Appealing to the "weak and oppressed" around the world, the al-Qaida deputy, Ayman al-Zawahri, said in a video released Wednesday that the "new face" of America only masked a "heart full of hate."
For years, the terrorist network sought to fuel anti-Americanism with prolific audio and video recordings vilifying Bush as the leading U.S. "crusader" against Muslim nations.
The election of Obama, a black man whose father was from a Muslim family and who spent part of his childhood in Indonesia, has muddied al-Qaida's message.
The al-Qaida leader described the victory by Obama, who has called for a troop withdrawal from Iraq, as the American people's "admission of defeat in Iraq." But he warned Obama that the United States risked a reprise of the Soviet Union's failures in Afghanistan if the president-elect followed through on pledges to deploy thousands more troops to that country to carry on the fight against al-Qaida and its Taliban allies.
And in a blunt personal attack on the president-elect, al-Zawahri painted Obama as a hypocrite and traitor to his race, comparing him unfavorably with "honorable black Americans" like Malcolm X, a 1960s Black Muslim leader.

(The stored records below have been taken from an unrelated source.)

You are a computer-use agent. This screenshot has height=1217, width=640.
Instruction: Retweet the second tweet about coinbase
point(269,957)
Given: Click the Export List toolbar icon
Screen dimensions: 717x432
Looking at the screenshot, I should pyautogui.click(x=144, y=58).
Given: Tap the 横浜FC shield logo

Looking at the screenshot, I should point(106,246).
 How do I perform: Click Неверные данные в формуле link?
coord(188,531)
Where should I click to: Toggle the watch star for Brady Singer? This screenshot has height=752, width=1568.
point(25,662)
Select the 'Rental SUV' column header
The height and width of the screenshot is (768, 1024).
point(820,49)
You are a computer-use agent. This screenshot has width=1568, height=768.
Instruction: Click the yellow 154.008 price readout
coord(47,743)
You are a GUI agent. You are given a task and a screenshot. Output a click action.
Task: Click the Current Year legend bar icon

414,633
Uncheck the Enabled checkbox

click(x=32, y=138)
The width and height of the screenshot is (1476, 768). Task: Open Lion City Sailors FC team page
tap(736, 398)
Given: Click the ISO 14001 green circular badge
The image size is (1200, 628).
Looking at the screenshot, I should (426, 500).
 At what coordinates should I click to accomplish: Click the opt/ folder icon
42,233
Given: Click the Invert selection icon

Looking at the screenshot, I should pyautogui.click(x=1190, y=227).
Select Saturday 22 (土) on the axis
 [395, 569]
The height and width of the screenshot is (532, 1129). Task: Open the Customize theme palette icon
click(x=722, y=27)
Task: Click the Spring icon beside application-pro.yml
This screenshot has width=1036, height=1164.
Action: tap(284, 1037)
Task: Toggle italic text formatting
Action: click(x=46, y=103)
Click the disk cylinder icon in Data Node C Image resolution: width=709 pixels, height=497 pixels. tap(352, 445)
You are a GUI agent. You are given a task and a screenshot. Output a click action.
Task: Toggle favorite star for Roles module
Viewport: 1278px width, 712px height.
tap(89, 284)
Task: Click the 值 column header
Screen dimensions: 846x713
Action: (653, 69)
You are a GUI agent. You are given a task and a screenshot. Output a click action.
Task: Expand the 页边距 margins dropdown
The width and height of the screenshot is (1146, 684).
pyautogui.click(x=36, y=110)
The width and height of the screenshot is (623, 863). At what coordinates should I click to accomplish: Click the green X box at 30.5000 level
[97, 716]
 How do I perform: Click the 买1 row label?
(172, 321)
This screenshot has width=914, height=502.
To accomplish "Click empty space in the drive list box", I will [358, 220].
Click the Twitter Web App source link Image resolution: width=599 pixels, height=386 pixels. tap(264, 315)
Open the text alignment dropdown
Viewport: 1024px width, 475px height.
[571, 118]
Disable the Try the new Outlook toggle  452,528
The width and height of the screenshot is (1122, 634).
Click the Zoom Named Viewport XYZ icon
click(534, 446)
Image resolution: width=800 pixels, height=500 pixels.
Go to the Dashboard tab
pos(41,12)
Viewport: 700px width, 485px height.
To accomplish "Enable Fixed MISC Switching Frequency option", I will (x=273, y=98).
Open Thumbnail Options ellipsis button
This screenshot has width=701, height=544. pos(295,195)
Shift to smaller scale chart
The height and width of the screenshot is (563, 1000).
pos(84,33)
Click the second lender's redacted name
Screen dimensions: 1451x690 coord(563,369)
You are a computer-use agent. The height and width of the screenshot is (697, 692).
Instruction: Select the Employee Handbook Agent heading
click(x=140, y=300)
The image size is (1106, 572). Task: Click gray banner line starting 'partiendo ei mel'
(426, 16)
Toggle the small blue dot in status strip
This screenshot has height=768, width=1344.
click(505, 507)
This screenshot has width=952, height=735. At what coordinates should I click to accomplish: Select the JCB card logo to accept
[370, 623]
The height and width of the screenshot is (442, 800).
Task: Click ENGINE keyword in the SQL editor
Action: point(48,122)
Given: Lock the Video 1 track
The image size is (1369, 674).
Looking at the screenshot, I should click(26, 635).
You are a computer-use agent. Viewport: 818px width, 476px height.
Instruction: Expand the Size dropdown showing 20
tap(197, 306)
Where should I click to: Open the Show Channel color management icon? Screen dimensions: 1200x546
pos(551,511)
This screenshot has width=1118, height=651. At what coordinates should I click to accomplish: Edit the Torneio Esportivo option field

The Obama transition office declined to comment on the message.
The 11-minute, 23-second video featured an audio message by al-Zawahri, played over a still image of the al-Qaida No. 2.
It was provided by the SITE Intelligence Group, which monitors militant Web sites, and drew extensively on archival footage of Malcolm X. Much of the message juxtaposes a still picture of Obama wearing a yarmulke during a visit to the Wailing Wall in Jerusalem with a photo of Malcolm X kneeling in prayer at a mosque.
The video shows Malcolm X speaking about the docile "house Negro," who he said "always looked out for his master," and the "field Negro," who was abused by whites and was more rebellious. The video also insulted two prominent black diplomats, the former and current secretaries of state, Colin Powell and Condoleezza Rice.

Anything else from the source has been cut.